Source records
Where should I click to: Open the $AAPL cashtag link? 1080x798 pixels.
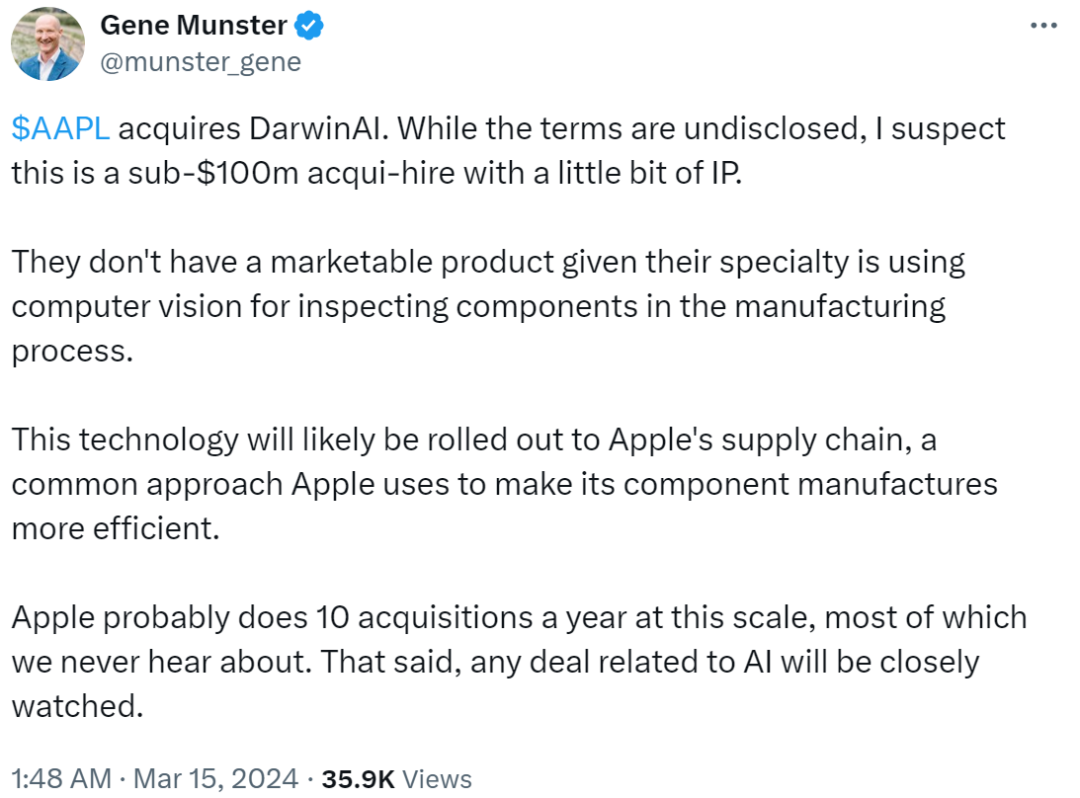click(x=60, y=128)
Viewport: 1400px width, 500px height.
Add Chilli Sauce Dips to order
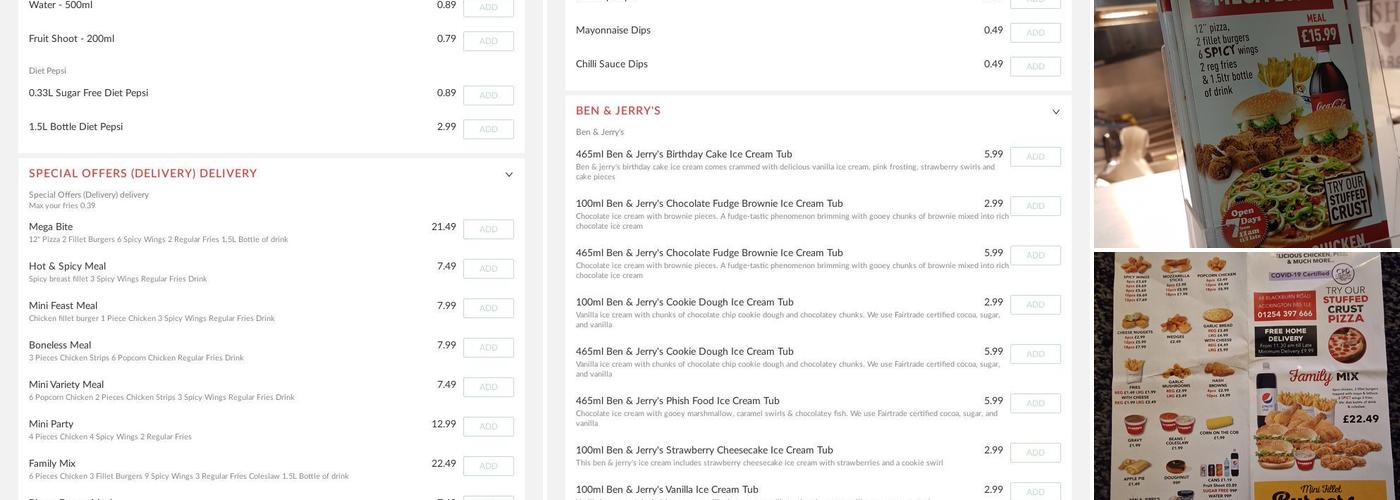[1035, 67]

## What to produce
Repeat every record above exactly. Omit the pictures.

## Expected answer
Where should I click to: Open the $AAPL cashtag link? 1080x798 pixels.
click(x=60, y=128)
Viewport: 1400px width, 500px height.
Add Chilli Sauce Dips to order
[1035, 67]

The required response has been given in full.